Cependant, quand elle avait couru à sa rencontre et avait tenté de porter PROXY avec lui, il l’avait repoussée et avait continué à monter la rampe tout seul. C’était comme s’il sentait que sa vulnérabilité émotionnelle était causée par elle, comme si elle l’avait, d’une manière ou d’une autre, manipulé pour qu’il se sente comme ça, et elle avait de nouveau immédiatement ressenti de la colère à son encontre. Ce n’était pas sa faute si elle lui avait été assignée. Elle ne l’avait pas obligé à la sauver à bord de l’Empirique. Il aurait facilement pu la laisser tomber et piloter lui-même le vaisseau.

La situation n’était la faute de personne. Elle était ainsi, rien de plus. Plus vite il comprendrait cela, plus vite il clarifierait sa position vis-à-vis de Juno et de tous ceux qui l’entouraient, mieux ce serait.

— Nous allons sur Corellia, l’informa-t-il. Ils seront tous là… Bail et ses alliés…

Elle ne pouvait dire s’il était content ou terrifié.

— Bon, si c’est bien vrai, vous aurez votre alliance rebelle, fit-elle. Qu’allez-vous en faire ?

Ses yeux rencontrèrent les siens.

— Fais-moi confiance, Juno. Je fais ce qui est bien, pour nous deux.

Elle avait envie de le croire. Elle n’avait d’autre choix que de le croire. Elle était prise au piège dans un enchevêtrement de possibilités. Seul le temps dirait si elle parviendrait à s’en libérer.

Le son de la voix de Kota, qui les appelait depuis le cockpit, résonna dans le vaisseau.

— Il est temps, appelait-il. On peut enfin se mettre en route.

— Pour où ? demanda-t-elle à Kota en se laissant tomber dans son siège usé et échauffant ses doigts.

— Corellia, bien sûr.

— Je le savais.

Et Starkiller aussi le savait, avant qu’il ne les appelle. Juno évacua cette pensée de son esprit.

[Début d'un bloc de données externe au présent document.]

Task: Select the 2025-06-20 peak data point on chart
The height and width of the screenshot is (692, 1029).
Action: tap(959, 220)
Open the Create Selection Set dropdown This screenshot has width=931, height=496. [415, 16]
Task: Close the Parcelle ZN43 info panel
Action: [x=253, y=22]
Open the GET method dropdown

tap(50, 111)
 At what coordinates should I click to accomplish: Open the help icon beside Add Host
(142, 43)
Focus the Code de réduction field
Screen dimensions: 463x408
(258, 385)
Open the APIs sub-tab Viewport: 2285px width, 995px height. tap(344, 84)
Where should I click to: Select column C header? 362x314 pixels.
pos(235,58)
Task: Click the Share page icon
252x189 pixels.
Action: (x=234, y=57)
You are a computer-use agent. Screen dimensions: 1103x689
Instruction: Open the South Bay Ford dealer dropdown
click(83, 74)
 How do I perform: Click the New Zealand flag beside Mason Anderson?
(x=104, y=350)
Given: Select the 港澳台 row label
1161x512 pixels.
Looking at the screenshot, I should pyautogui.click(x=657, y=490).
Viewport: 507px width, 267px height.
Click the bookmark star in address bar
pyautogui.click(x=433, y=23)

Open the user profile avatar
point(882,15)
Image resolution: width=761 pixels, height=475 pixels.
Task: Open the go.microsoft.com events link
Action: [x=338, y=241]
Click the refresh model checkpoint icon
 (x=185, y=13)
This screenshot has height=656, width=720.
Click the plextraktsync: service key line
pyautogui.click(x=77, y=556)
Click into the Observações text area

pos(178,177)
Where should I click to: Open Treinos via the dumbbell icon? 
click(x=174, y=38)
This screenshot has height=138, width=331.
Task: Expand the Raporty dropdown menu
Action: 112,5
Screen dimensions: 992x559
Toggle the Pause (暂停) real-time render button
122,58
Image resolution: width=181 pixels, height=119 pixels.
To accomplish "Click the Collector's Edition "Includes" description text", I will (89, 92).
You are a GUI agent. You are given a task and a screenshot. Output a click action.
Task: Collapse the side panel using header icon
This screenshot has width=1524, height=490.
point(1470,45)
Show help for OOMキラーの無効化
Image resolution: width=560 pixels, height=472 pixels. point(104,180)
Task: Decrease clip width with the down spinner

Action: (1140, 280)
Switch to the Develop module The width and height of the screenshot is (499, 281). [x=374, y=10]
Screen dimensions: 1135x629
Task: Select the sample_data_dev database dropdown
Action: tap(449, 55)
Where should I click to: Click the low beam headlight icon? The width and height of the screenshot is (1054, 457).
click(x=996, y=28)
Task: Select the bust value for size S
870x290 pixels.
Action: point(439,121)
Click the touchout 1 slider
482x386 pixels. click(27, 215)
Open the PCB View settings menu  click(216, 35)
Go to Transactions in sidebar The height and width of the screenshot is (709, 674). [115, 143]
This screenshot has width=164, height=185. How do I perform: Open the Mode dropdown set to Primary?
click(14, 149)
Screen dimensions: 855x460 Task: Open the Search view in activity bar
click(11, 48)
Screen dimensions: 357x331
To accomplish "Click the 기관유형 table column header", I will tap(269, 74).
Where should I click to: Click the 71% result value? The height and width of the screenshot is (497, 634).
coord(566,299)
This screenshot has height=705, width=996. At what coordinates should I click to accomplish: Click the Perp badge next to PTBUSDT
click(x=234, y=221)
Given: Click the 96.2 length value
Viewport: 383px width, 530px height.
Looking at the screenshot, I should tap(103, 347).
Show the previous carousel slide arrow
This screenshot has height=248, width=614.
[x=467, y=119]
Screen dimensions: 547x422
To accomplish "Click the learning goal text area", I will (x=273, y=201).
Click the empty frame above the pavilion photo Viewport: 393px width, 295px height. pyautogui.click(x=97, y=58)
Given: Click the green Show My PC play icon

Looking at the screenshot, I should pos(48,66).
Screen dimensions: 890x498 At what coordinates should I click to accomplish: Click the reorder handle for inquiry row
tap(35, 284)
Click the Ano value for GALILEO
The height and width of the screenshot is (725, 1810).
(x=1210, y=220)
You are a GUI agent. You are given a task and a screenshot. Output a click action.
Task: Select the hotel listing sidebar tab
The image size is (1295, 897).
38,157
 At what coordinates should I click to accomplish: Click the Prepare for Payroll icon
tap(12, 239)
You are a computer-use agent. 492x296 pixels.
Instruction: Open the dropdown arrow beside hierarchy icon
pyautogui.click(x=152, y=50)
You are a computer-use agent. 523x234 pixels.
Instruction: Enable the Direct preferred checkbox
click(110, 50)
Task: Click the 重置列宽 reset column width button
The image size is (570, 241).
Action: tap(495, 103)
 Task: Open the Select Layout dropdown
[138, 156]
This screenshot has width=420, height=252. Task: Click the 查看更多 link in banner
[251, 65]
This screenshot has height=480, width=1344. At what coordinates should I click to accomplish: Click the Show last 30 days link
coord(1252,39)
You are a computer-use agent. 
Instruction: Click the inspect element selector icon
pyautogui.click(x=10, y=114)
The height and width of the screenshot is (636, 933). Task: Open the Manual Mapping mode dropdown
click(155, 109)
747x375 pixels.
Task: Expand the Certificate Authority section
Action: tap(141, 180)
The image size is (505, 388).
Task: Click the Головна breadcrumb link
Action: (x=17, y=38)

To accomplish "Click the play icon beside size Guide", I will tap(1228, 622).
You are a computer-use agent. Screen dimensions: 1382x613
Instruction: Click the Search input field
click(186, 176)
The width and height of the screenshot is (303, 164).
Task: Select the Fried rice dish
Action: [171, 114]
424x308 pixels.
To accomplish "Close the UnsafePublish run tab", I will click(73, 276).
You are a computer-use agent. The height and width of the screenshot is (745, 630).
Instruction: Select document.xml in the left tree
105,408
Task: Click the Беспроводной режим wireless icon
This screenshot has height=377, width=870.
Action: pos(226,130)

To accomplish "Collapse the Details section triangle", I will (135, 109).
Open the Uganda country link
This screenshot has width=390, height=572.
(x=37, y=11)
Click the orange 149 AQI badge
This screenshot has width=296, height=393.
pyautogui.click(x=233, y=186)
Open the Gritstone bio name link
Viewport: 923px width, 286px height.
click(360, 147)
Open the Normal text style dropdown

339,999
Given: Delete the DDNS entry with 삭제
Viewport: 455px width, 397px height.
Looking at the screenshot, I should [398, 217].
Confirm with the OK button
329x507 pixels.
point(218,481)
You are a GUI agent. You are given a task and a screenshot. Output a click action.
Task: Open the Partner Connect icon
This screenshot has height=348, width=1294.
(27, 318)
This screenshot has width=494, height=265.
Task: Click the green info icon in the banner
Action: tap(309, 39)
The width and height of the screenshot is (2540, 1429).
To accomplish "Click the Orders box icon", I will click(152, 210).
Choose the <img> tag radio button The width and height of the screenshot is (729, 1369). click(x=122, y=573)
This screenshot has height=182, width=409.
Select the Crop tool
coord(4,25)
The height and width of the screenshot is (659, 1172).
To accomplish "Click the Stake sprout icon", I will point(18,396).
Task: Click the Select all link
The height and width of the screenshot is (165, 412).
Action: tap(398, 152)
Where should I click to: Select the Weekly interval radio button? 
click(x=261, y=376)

— En fait, le trajet est déjà programmé.

Elle vérifia le navordinateur et trouva tout en ordre. Le trajet avait été mis à jour automatiquement toutes les demi-heures pendant qu’elle dormait. Avec une série d’effleurements adroits, elle activa les moteurs subluminiques pour amener avec douceur le vaisseau hors de l’orbite, pas assez vite pour attirer l’attention mais pas trop lentement non plus. Elle avait envie de se mettre en route, malgré son appréhension. Autant elle avait aspiré à ce qu’il se passe quelque chose, autant maintenant elle le redoutait presque. Ils avaient atteint le point de non-retour…

Elle leva les yeux vers la baie d’observation et y surprit le reflet de Starkiller. Il se tenait à l’arrière du cockpit, les bras croisés et les yeux fixés droit devant lui, comme s’il voyait déjà leur destination. Elle n’arrivait pas à déchiffrer son expression et se trouva distraite par sa présence d’une façon qui l’ennuyait.

Et si Vador l’avait choisie uniquement pour tester l’engagement de Starkiller ? Que se passerait-il s’il était en train d’échouer à ce test ?

Elle poussa une manette et l’étrangeté de l’hyperespace les engloutit. Le Rogue Shadow se balançait sous eux, la navigation était aussi souple que la première fois qu’elle avait pris place dans son cockpit.